I accounted for a return on capital at 5%, amortisation over a service life of 5,000 launches and 5,000 landings, 0.01% of ship price for servicing after each launch or landing…. But no hangaring, runaway and gate use charges, docking fees, safety inspection fees, booking fees, landing taxes, or, as you say, wages for the crew. Cargo and military shuttles probably don’t need a flight crew; the reassuring presence of a fiftyish-looking pilot and some thirtyish-looking flight stewards are probably the kind of labour service that keeps post-robotic GTL10 economies ticking over.

Fair point, I did miss those bits.

I think the fusion torch is still best, but maybe by slightly fewer orders of magnitude. Especially when a government says “hey, people can fly to orbit for $10, let’s put a $10 tax on them and we still won’t strangle the orbital commerce boom.”

That sounds as if you’re assuming that a couple of TLs in the future, the usual way that people support themselves will be by “labor.” I’m not sure that that assumption is justified.

In the broad sense, where “labor” means productive work, there have been eras when labor was not highly regarded, and when what people thought desirable was ownership of capital. Anywhere in the range of years from Jane Austen from P.G. Wodehouse will give you a look at such a culture. Of course, the Victorians had factory workers, and before them the Romans had slaves; but in an advanced economy, perhaps capital (in the form of AI) can provide the “slaves,” and the normal human condition will be to own capital and get income from it.

In the narrower sense, you could have humans who do “work,” but who do so using large amounts of capital—tools, equipment, plant, and so on—and who don’t get paid “wages” or “salary” for it.

Sorry, I was being ironic.

Ah, humor! I’m really bad at recognizing humor.

And I at making it.

I’ve thought a lot about the post-labour economy; it’s important for Flat Black, and will begin in my lifetime, I think. I wrote about it on the SJGames forum once, but got such hostile reactions that I had to delete the posts. I’ll get something committed to electrons as part of this exercise, but not in the “space travel” section of the “technology” chapter.

I repeated the exercise using winged shuttles and assuming a deadstick re-entry. That involved reducing the payload by one system, adding the cost of winged and one system of steel armour (steel!), and halving the fuel costs. (launches and landings are a join product with identical supply curves because of Kirchoff’s Junction Rule for vehicles; the fares and freight rates will not split into cheap landings and expensive launches, even though it seems that launches cost fuel and landings don’t.)

The optimisation was dull.

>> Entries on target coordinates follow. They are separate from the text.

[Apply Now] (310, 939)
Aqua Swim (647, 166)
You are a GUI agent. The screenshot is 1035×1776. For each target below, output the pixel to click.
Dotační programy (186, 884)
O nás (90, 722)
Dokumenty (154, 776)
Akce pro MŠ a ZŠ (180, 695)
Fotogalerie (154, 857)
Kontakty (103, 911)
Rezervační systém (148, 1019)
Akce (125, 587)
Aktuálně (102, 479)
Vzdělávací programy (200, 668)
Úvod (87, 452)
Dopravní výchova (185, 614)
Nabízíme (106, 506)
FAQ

Drive spec ended up not changing for any drive type except for fusion torch with normal thrust using hydrogen. Launch costs came down by 47% for the antimatter plasma torches, but went up 0.05% for AM thermal with high thrust and water propellant. Fusion torch with normal thrust using hydrogen is still the bomb, with its cost per system of payload down from G$140 to G$131. The difference is small enough that any per-launch cost that is structured like a docking charge or runway fee (i.e. independent of payload) and over G$150 would tip things back to the slightly more capacious wingless design.